With Kanye’s announcement of a Presidential run at the VMA’s, Donald Trump may have finally met his match. His strangle hold on the Constitutional right of free speech, his biggest marketing ploy, may finally be over.
Kanye may be the only person capable of beating him at his own game.
Remember his song, Stronger? “You should be honored by my lateness, that I would even show up to this fake shit.”
Late or not, all I have to say is, “Thank you, Yeezus!”
After the first Republican debate on Fox, 24 million viewers strong, I thought, "This dude, Trump, really has a shot."
Since then, his poll numbers have continued to grow, “Deez Nutz”, the only other name to get a modicum of press attention.
The beauty of Trump is that he says what he believes (or at least what we think he believes) without regard for others and perhaps with regard, only, for its excessive attention getting impact.
We, admittedly, find that refreshing, albeit skeevy for those of us who believe in the rights of immigrants and women.
Trump is the rich Archie Bunker of our time.

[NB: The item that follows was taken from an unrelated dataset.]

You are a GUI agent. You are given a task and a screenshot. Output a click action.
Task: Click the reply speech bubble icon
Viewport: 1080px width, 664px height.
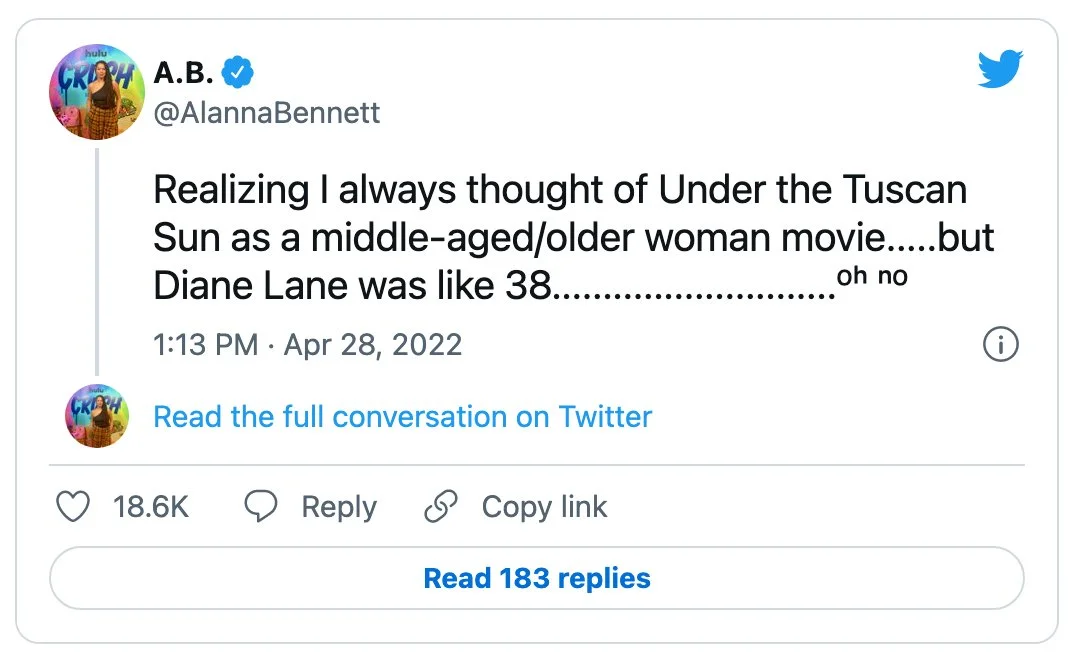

If you’re not familiar with “All in the Family,” a 1970s TV hit, Archie
was the voice of the misogynist, racist community. The development of his character was brilliant and made it more acceptable to tackle controversial issues head-on in a public arena.
Much like Trump’s run for President, it was comedic, heartbreaking and forced us to reflect on very important issues.

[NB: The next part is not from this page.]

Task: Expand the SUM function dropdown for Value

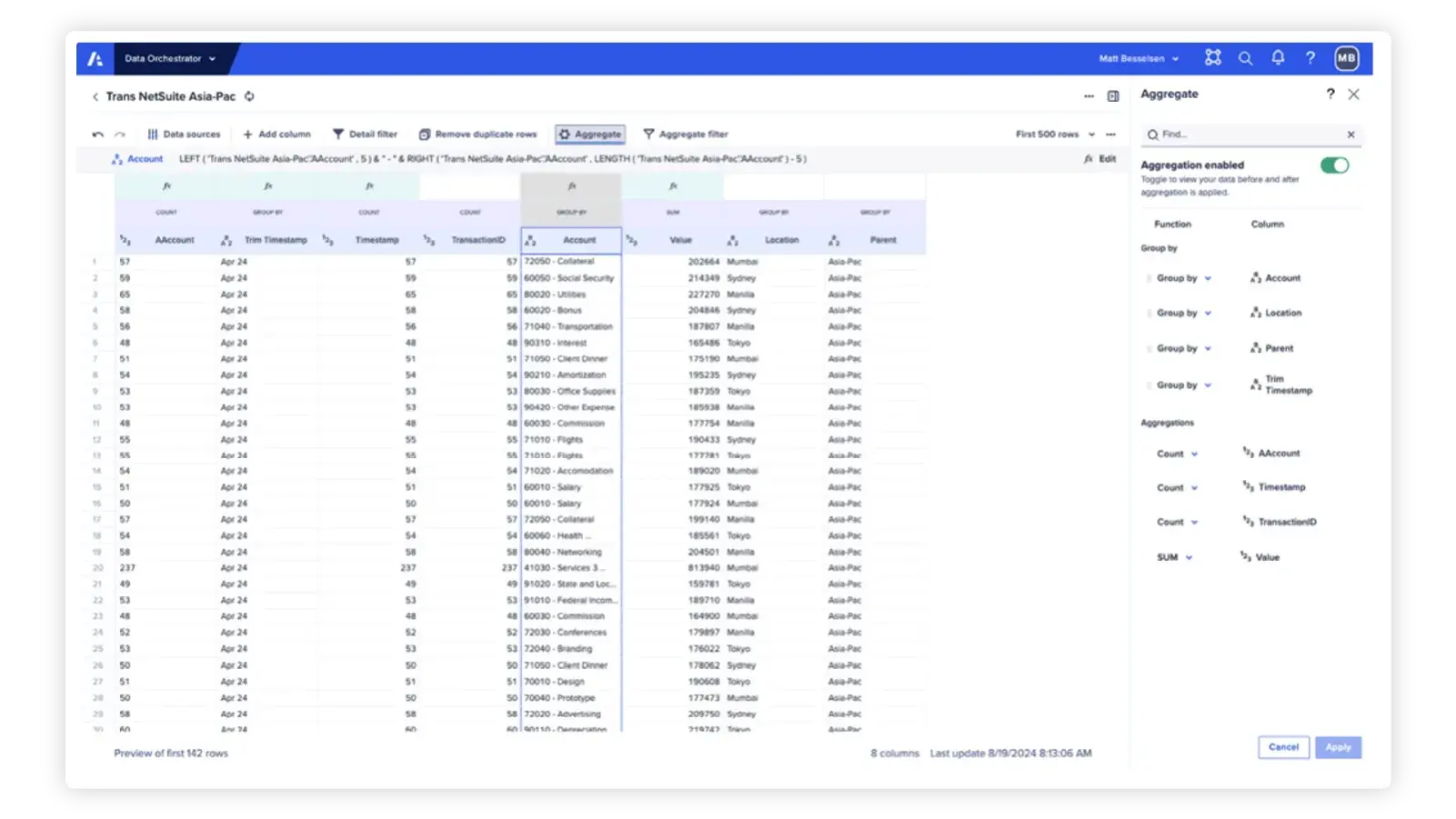Action: [x=1176, y=556]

Now, if we only had someone other than Trump who could address those issues with a nod toward humanitarianism and constructive freedom of expression.
Cue Kanye West.
When Kanye verbally assaulted the innocent and ever-popular Taylor Swift on the 2009 VMA stage, social media went wild.
Taylor’s fans wanted to see a Kanye takedown.
Against the will of the Taylorettes, the two artists got over their differences and moved on.
Taylor presented Kanye with the 2015 VMA Vanguard award in recognition of his talent, his fearlessness and his willingness to speak (or sing or rap) his truth.
Kanye was apologetic and thoughtful, as he accepted the award. He rambled on (8 minutes or so) about the impact that his actions had on Taylor years ago, seeing her now as an artist and as a daughter. He spoke of his confusion about the concept of award shows and their ability to turn great artists into winners and losers (apparently, Justin Timberlake cried one year).
The thing about free speech is that you never know when you’re going to cross the line. Some will think that Kanye crossed the line this time (maybe JT), but if understanding, transformation and advancement are your goals, you must be willing to do so and accept the consequences.
Multiple times, Kanye has shown his ability and willingness to publicly own up to his mistakes, communicate about them (by the way, Taylor did the same with Nicki Minaj) and forge deeper relationships and partnerships.
Trump, on the other hand, is notorious for holding to his guns, displaying the utmost disrespect to any who disagree with or threaten him, and never offering an apology of any sort even after his outrageous menstrual blood comments about Fox News’ Megyn Kelly.
Emotional intelligence and talent, as displayed by Kanye, will always trump (pun intended) controversial speech.
I’m in support of a man like Kanye who encourages freedom of communication and thought, who says what he feels and thinks (making mistakes along the way), and causes, at minimum, some reflection on important social issues.
Ten years ago, when he said, “George Bush doesn’t care about black people” after Hurricane Katrina in New Orleans, he experienced a lot of backlash. However, behind the scenes, many people felt the same and were happy he had the courage to say it on national television.
Let’s hope Kanye’s pledge to run was not an exaggeration, so we can collectively wish Trump our heartfelt goodbyes.
Hasta la vista, Trump!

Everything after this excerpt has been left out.